Stop appeasing the ayatollahs
The Telegraph
03-Jul-2009

Last week, Iran committed an act of war against the United Kingdom. How else are we to describe the seizure of our embassy staff? Indeed, such outrages don’t usually occur even in wars. If, say, Venezuela and Colombia were to initiate hostilities tomorrow, we could reasonably assume that diplomatic personnel would be safely evacuated through neutral countries. It happened even during the Second World War, when mutually hostile ideologies sought to extirpate each other.

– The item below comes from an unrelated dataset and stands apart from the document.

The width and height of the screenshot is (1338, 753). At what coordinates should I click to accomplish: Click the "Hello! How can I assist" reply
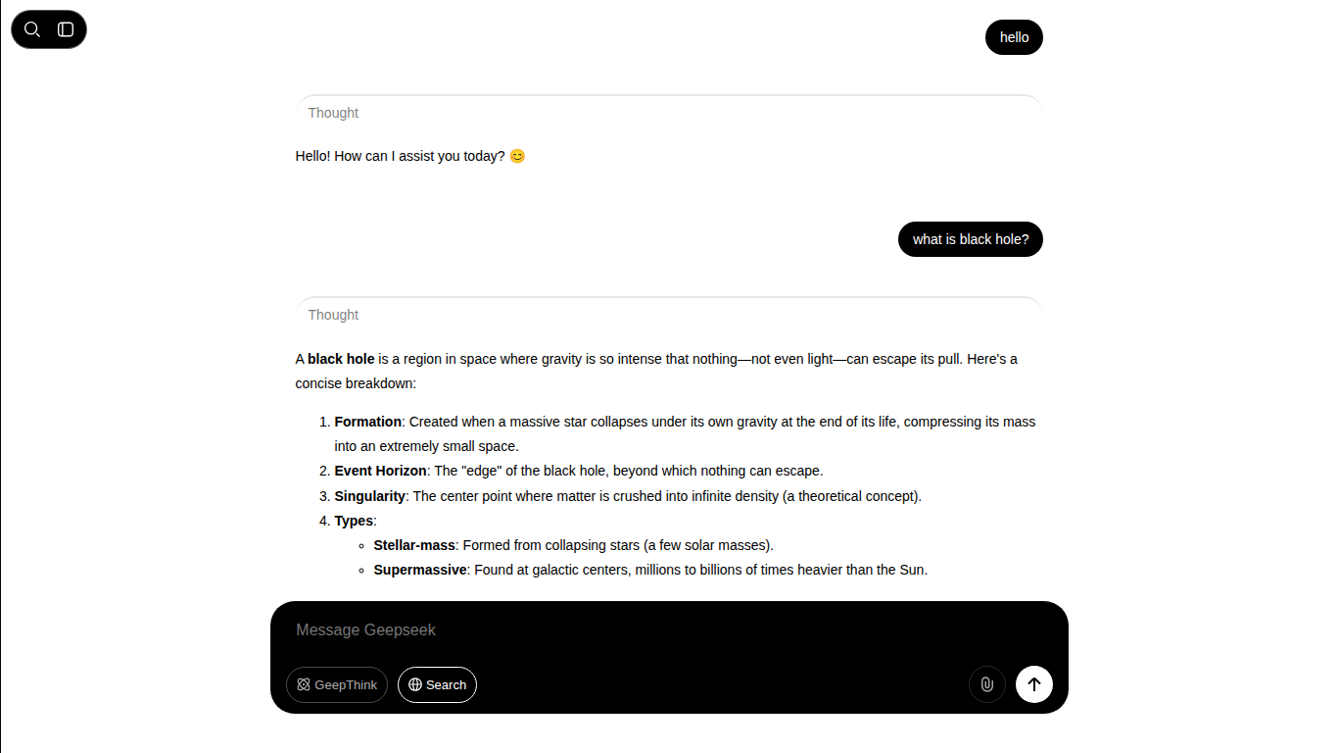[x=410, y=156]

How did Her Majesty’s Government respond to this unprovoked attack? It called in the Iranian Ambassador for a jolly severe ticking off. There was a time when Britain would have sent gunboats to the Gulf. Oh, hang on: we already have gunboats in the Gulf. The Iranians attacked one of them last year – the deployment of coercive force against uniformed British Servicemen on HMS Cornwall was an even clearer act of war – and, once again, we let them get away with it.

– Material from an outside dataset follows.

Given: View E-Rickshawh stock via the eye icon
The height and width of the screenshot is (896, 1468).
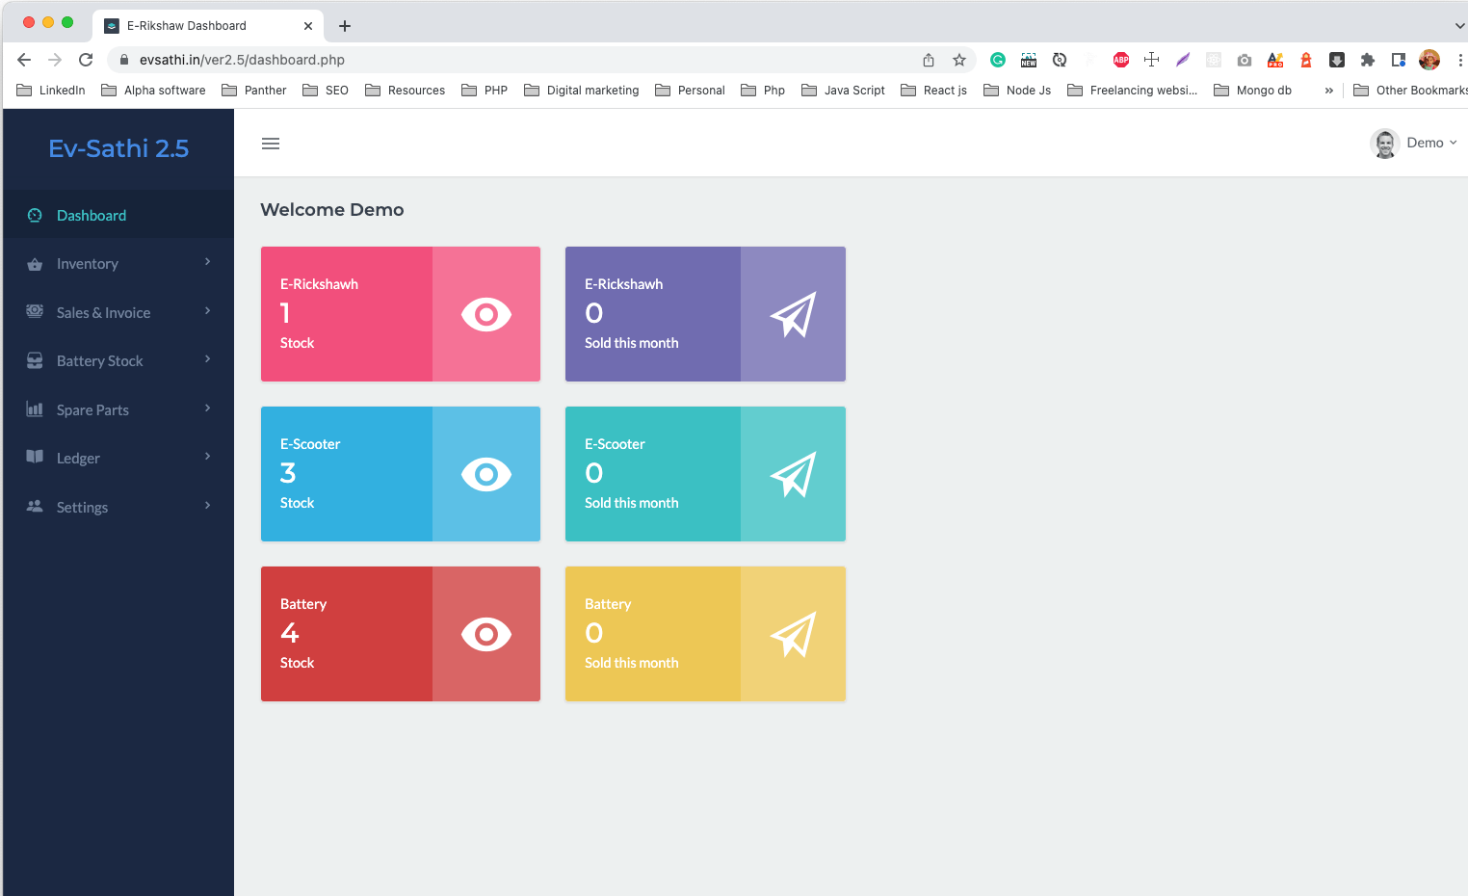Looking at the screenshot, I should click(x=485, y=314).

That’s the thing about nasty regimes: concessions embolden them. Do you remember the very first act of the Islamic Revolution thirty years ago? It was the seizure of another embassy, that of the US. The mullahs were deliberate in their choice of target: by signalling their disregard for territorial jurisdiction, they were announcing that they answered to a higher authority than international law.